» **Excerpted passage**
# Learning to write...



## TKent (May 29, 2014)

About 6 months ago, I got the crazy idea I wanted to write a novel.  Honestly, I don't think I am that good of a writer, but I just can't shake the obsession. So I've been doing a lot of reading on the subject and writing a little for practice.  I have an idea for a new adult romance and have outlined it to the best of my ability.  I may not have what it takes to finish the book and even if I do, it may not be that great, but I am having loads of fun doing it.  I'm excited to find this site as I think it will really help to read and share with other writers!


----------



## Gumby (May 29, 2014)

Hi TKent, welcome to WF! 



> I may not have what it takes to finish the book and even if I do, it may  not be that great, but I am having loads of fun doing it.



This is a great attitude to start out with.


----------



## Elvenswordsman (May 29, 2014)

Ehhhh, it's not about getting published! It's about the journey. How many plebes can say they have written a book?


----------



## T.S.Bowman (May 29, 2014)

Welcome TKent. Great to have you join us.


----------



## Bishop (May 30, 2014)

No better place to learn the craft, from real people doing things their own way. You'll find that we all have different views to explore and you'll hopefully find your own through your own craft and our discussions!

Welcome to the writing forums!
Writing Forums: Novels? Yes. Short Stories? Yes. Non-fiction? I think so. I've not looked.


----------



## aj47 (May 30, 2014)

Writing anything of length is definitely ambitious, but your attitude is good.  And, like they say, it's about the journey, not the destination.

Once you've made ten posts, you can share your work with us.  In the meantime, feel free to read our stuff and comment/critique our words.  Fresh perspectives are always valuable.


----------



## Bard_Daniel (May 30, 2014)

Come on in, come on in!


----------



## TKent (May 30, 2014)

I tried my first critique today.  Since I know very little about the craft at this point, except what I've been reading in books, my critique was limited to grammar and flow type things, but I really felt that it made me think about some things in my own writing that I had not noticed before.  So it is a win win situation


----------



## qwertyportne (May 30, 2014)

TKent said:


> I tried my first critique today.  Since I know very little about the craft at this point, except what I've been reading in books, my critique was limited to grammar and flow type things, but I really felt that it made me think about some things in my own writing that I had not noticed before.  So it is a win win situation



You are right on the mark with this comment! Writing a critique works both ways, especially when you say what you think a writer has done well, not just what you think doesn't work very well. Welcome to the forum.

» **Given entries**
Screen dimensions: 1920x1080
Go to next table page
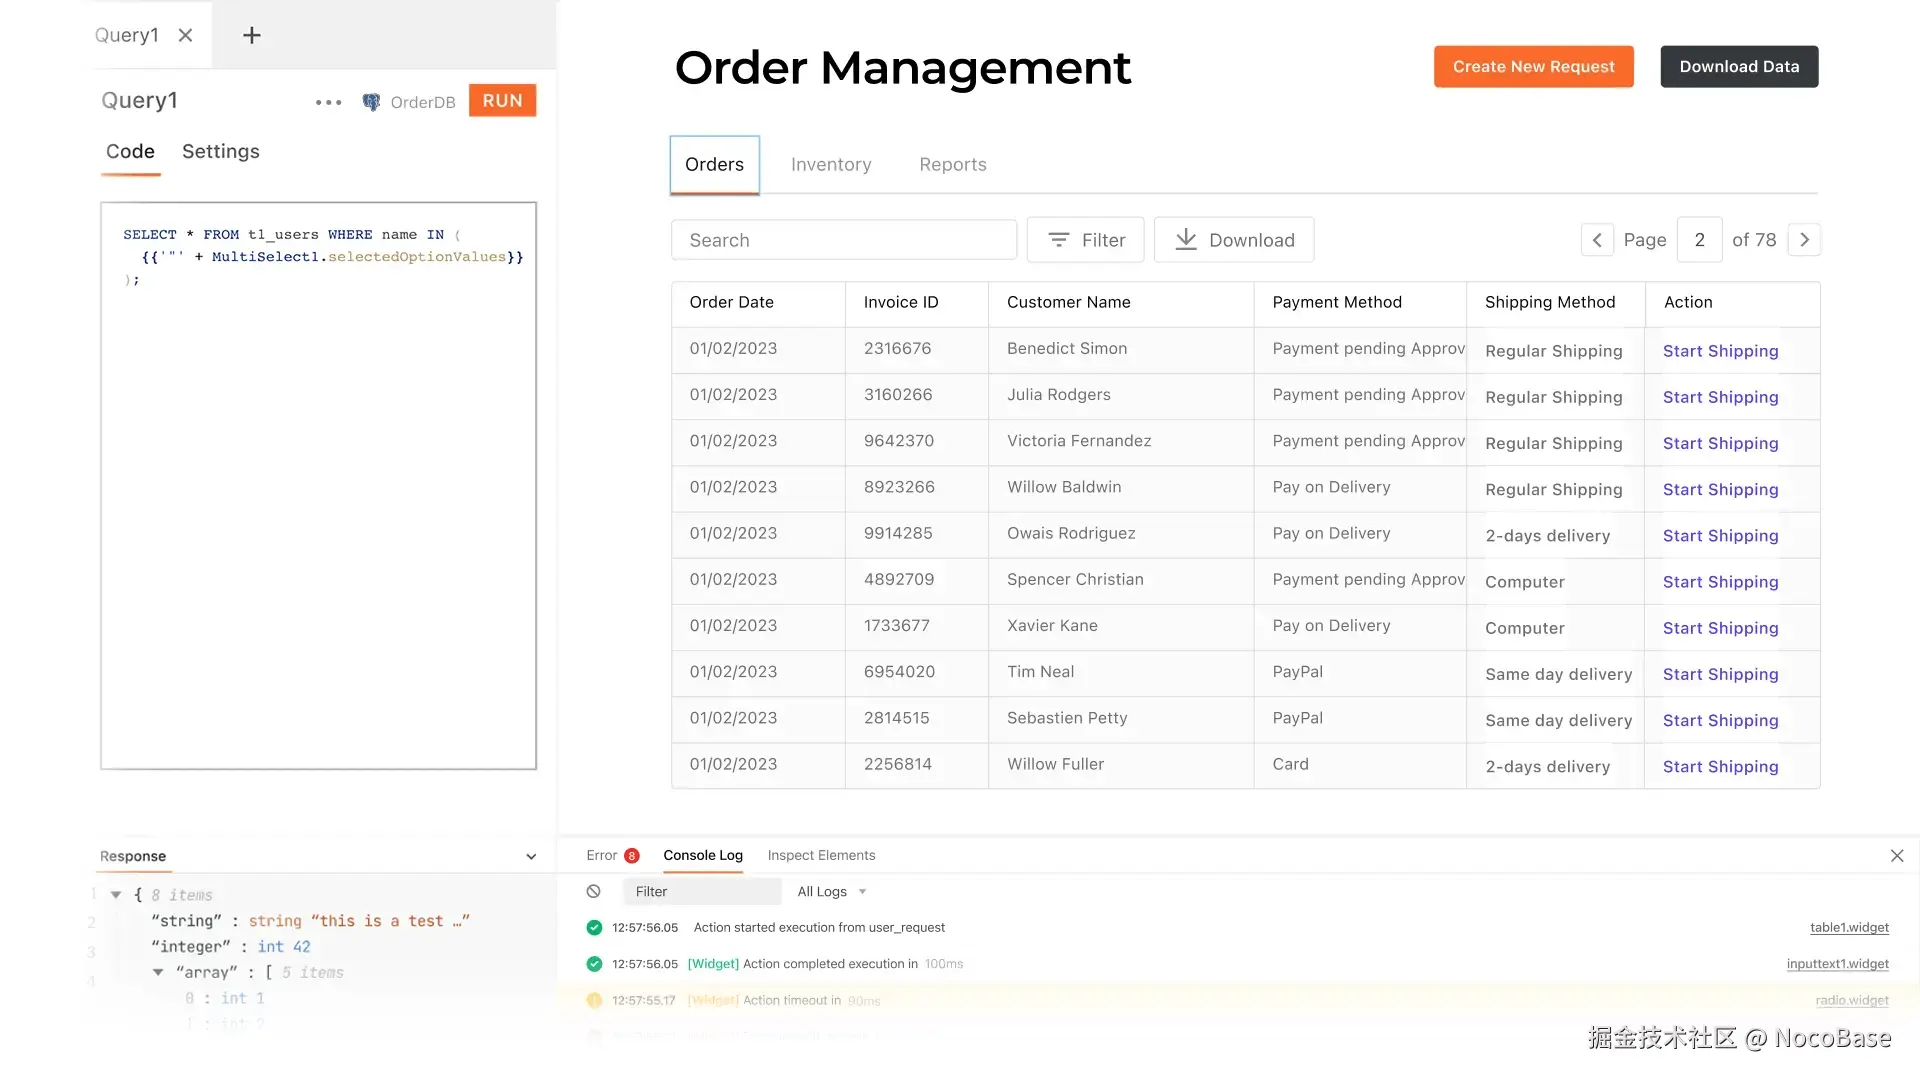click(1804, 240)
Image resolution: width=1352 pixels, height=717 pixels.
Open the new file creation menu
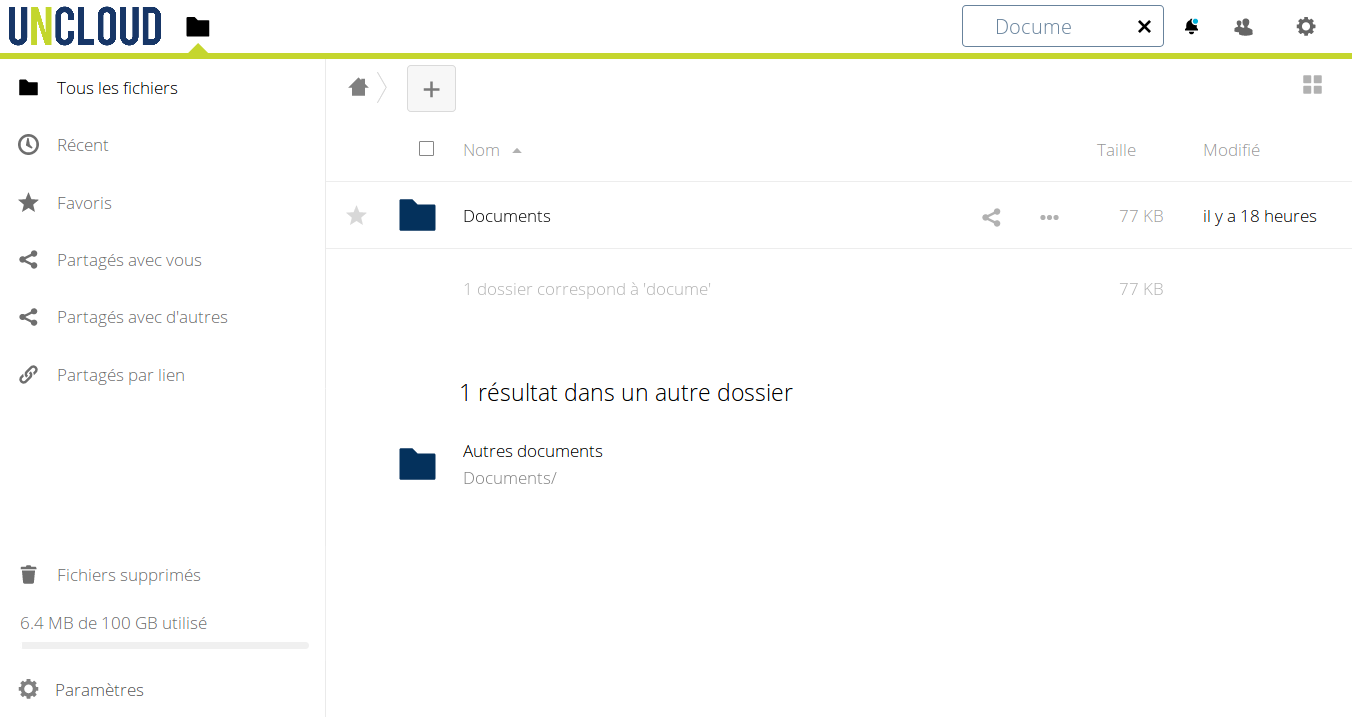pos(431,88)
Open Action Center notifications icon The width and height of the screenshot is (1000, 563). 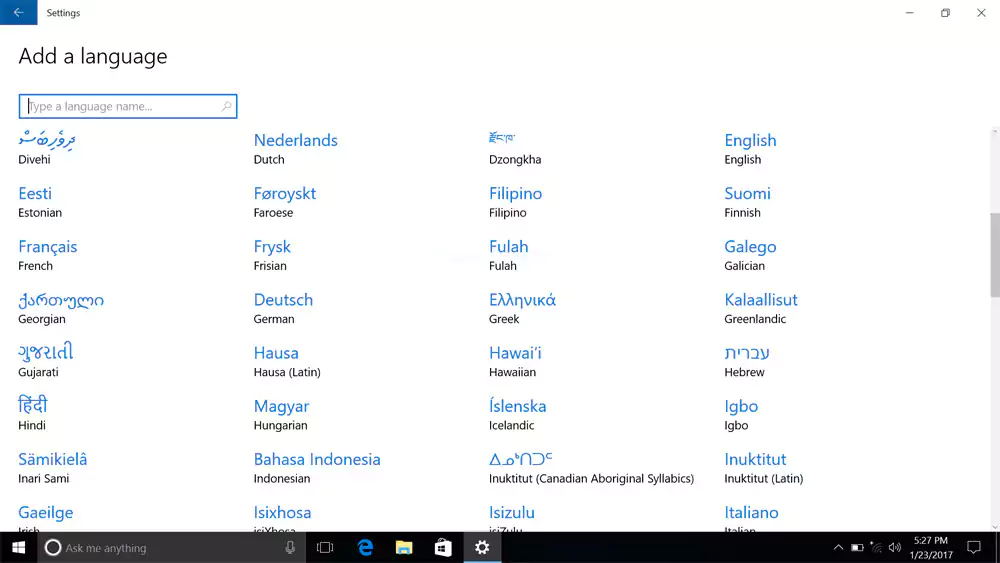point(974,547)
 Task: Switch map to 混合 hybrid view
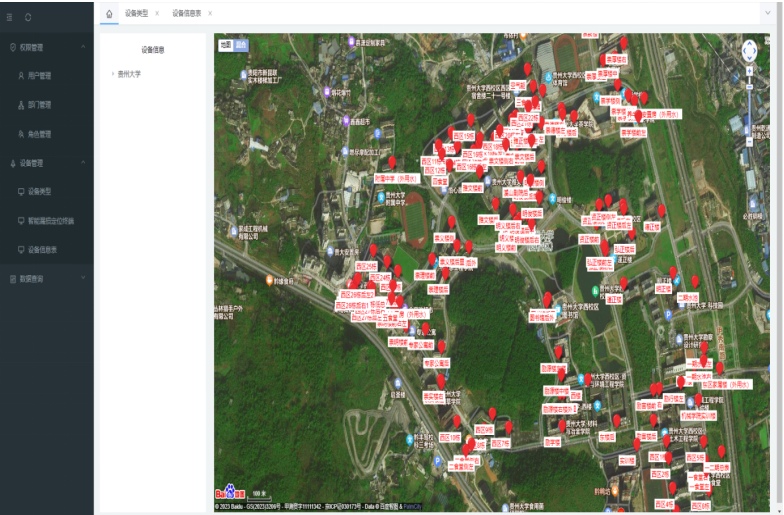tap(241, 45)
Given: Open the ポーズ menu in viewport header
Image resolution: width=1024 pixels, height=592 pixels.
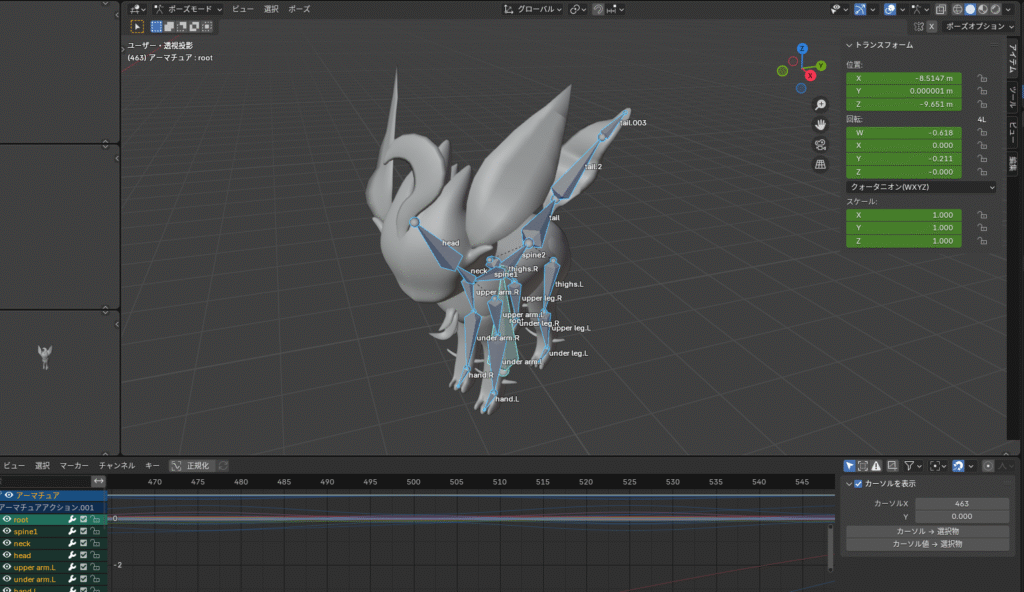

» **Task**
In the forum thread on learning to write above, list the usernames of everyone other than TKent who posted on May 30, 2014.

» **Answer to the problem**
Bishop
aj47
Bard_Daniel
qwertyportne